Entries for locating words and elements
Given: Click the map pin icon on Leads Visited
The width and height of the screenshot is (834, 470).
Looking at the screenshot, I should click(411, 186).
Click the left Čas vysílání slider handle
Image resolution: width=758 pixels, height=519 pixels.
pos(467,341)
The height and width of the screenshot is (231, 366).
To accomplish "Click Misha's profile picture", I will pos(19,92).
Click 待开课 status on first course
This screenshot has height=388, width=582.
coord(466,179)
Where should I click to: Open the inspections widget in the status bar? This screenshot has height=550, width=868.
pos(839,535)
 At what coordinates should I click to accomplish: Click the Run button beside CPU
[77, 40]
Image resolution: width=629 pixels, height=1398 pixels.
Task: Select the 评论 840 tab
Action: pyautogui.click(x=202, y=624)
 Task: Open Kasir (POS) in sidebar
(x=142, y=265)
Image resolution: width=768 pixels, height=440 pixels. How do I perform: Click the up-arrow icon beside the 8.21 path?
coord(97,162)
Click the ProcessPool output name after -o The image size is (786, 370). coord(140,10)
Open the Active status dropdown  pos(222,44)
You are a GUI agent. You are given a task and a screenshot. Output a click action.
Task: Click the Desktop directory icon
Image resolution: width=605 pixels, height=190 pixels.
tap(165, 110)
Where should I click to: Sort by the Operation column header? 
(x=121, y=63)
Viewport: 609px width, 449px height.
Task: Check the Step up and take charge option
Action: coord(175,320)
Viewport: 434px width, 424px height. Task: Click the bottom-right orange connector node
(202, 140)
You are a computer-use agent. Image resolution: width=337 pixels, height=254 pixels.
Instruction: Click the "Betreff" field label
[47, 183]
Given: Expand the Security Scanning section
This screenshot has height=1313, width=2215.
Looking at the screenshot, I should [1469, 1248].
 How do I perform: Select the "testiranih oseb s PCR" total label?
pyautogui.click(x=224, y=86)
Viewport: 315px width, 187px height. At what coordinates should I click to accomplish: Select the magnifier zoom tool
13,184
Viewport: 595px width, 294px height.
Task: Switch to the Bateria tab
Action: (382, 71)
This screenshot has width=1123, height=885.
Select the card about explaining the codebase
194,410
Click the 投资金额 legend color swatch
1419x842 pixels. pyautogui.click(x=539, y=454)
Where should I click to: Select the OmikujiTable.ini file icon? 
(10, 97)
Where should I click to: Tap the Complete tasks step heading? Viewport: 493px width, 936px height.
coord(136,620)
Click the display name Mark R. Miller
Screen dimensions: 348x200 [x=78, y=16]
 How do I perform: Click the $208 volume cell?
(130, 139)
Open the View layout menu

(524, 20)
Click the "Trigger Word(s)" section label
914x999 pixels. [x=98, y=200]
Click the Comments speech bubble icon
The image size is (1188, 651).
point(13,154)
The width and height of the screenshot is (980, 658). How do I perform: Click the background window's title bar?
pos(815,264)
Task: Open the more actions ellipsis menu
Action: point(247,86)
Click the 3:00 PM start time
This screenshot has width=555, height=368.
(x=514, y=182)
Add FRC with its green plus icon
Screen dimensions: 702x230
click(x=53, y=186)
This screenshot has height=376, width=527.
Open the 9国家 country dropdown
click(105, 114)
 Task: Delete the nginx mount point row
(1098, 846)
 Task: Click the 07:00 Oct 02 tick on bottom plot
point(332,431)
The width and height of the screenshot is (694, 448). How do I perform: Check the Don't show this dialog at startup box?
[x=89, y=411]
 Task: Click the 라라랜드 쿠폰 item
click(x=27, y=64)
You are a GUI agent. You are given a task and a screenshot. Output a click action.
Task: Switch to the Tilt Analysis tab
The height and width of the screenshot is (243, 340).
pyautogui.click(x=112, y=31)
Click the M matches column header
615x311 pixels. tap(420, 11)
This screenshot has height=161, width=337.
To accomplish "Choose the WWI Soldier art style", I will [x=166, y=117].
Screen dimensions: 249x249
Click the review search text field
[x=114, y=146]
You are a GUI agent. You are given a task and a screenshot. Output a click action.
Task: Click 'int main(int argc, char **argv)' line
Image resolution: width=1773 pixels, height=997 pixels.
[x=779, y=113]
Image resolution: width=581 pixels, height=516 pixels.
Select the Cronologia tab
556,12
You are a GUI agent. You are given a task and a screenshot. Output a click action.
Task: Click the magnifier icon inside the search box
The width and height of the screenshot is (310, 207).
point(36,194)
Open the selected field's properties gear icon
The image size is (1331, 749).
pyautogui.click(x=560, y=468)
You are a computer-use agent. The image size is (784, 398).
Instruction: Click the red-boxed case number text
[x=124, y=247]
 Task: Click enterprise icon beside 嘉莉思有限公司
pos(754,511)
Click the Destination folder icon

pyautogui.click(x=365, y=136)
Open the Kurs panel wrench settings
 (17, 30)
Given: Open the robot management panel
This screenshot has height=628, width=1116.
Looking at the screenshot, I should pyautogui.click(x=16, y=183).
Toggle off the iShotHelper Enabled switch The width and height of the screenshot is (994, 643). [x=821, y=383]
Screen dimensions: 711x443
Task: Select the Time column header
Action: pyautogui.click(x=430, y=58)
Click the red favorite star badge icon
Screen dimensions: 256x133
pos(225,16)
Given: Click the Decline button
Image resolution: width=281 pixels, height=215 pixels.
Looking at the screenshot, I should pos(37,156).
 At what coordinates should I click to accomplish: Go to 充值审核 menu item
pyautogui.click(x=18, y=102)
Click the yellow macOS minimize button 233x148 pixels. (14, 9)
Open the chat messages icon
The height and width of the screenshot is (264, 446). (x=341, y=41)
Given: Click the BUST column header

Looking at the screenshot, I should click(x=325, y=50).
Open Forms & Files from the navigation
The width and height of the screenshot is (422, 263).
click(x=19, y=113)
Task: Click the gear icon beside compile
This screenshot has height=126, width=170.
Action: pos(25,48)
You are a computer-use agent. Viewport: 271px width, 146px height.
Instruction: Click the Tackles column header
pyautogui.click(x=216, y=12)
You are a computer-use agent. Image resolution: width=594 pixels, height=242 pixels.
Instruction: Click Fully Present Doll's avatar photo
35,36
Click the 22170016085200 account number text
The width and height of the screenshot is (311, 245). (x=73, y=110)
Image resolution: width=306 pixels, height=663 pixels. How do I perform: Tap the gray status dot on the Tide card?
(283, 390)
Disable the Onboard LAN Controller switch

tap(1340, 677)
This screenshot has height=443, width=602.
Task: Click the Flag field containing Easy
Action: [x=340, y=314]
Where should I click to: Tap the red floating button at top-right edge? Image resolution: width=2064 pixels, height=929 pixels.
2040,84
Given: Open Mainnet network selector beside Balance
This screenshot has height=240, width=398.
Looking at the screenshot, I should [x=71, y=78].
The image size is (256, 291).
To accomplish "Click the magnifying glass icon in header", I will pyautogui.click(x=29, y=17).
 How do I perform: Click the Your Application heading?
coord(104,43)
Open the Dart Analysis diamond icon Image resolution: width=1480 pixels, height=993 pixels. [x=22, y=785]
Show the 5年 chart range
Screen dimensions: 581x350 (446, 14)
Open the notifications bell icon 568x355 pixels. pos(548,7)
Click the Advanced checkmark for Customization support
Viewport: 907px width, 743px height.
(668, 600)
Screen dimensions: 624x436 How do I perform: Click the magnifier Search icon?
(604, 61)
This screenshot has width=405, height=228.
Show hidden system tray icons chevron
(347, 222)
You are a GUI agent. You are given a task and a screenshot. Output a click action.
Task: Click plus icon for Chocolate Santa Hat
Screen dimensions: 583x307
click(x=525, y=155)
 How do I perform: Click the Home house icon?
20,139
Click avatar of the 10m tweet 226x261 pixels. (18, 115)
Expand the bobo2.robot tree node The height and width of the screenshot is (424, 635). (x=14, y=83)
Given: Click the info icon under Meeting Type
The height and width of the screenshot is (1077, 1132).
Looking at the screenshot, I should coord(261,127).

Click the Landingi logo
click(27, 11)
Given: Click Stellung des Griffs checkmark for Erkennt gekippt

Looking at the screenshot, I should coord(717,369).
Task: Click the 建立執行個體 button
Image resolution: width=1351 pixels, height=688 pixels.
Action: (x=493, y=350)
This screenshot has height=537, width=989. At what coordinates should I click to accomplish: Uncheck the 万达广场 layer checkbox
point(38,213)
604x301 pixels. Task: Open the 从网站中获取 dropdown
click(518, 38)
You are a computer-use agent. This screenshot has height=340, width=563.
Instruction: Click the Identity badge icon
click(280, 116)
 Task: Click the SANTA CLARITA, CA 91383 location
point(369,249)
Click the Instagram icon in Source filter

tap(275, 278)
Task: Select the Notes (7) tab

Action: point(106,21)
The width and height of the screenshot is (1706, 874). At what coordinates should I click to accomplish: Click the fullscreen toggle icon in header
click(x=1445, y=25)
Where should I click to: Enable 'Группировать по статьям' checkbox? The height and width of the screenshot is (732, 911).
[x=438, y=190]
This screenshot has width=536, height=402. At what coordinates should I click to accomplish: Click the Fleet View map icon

• [PROBLEM DETAILS]:
Copy out the lines from the one containing "Where should I click to: Enable" through the end of the data, requests included, with every coordinate in the answers multiplied by 0.85 and rounded to a whole number, halves going up.

• [RESULT BELOW]:
Where should I click to: Enable 'Группировать по статьям' checkbox? The height and width of the screenshot is (732, 911).
[x=372, y=162]
This screenshot has width=536, height=402. At what coordinates should I click to accomplish: Click the Fleet View map icon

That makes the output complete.